→ What this task involves: Copy out the lines starting with the one that contains "Task: Click the 14.69 price tag on axis" and going on through the one that contains "Action: coord(1086,302)". Leave the pictures out.

→ Source data:
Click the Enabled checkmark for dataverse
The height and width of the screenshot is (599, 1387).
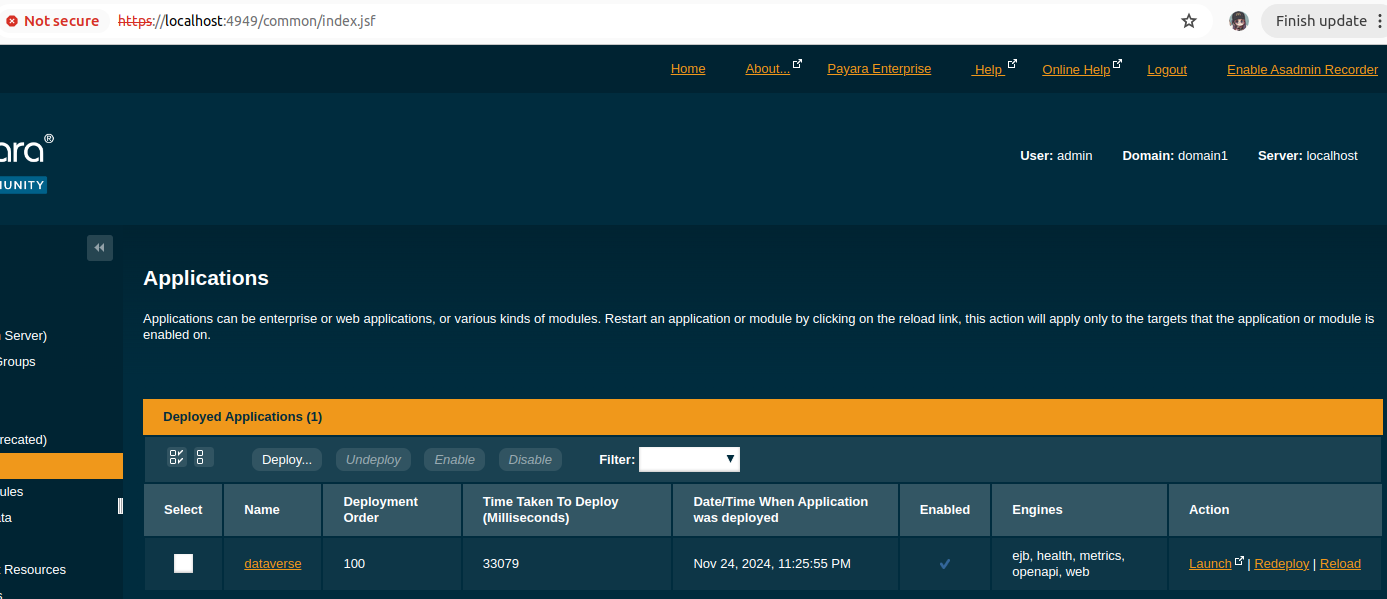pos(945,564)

--

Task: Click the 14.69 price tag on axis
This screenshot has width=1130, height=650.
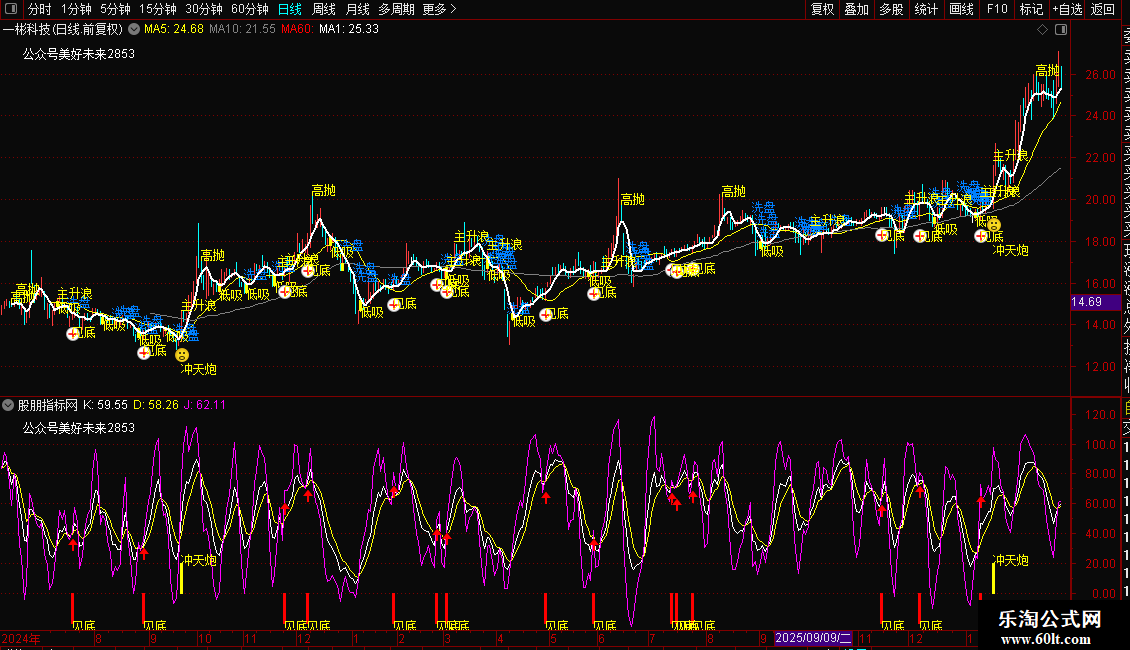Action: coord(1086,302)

--

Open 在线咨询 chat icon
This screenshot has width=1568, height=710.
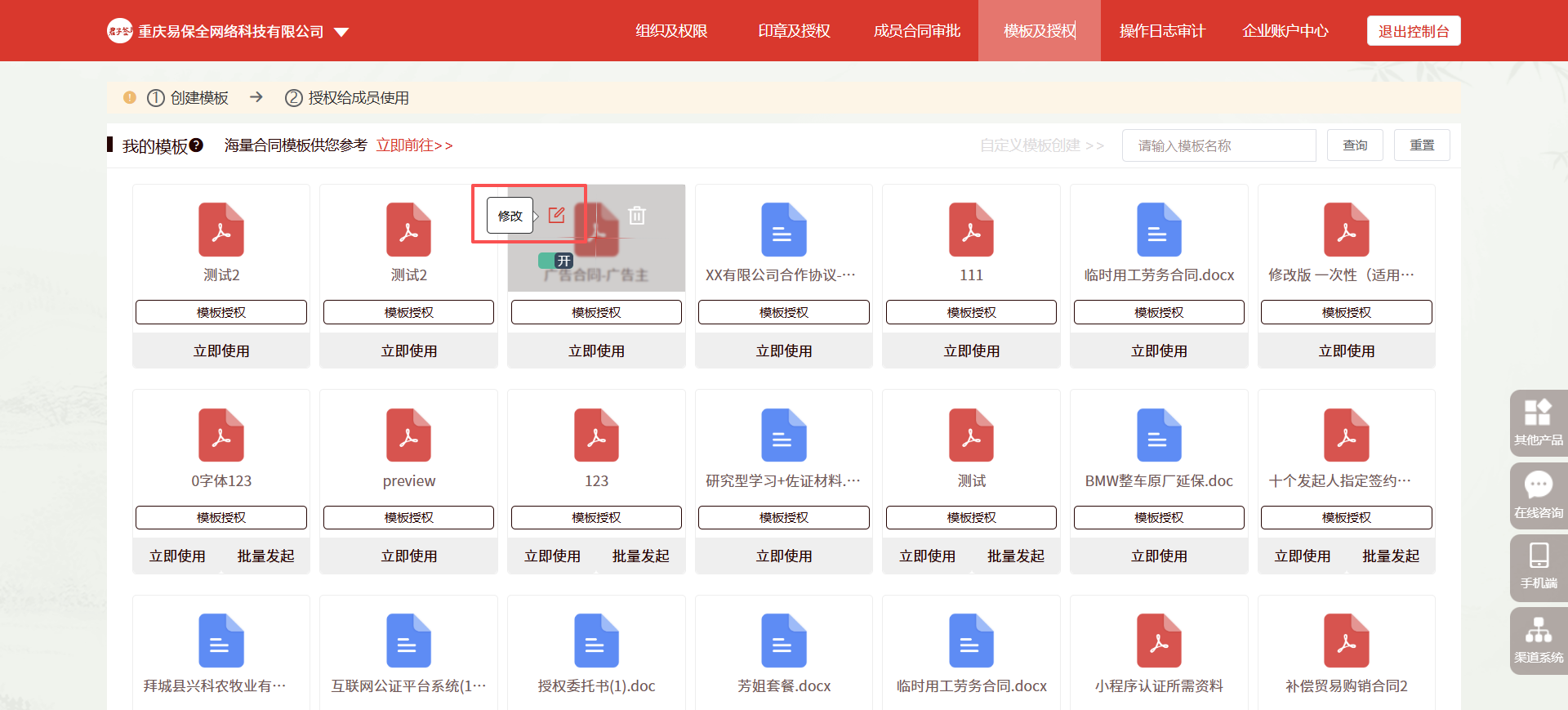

→ Reply to the task:
Task: Click the 14.69 price tag on axis
This screenshot has width=1130, height=650.
Action: coord(1086,302)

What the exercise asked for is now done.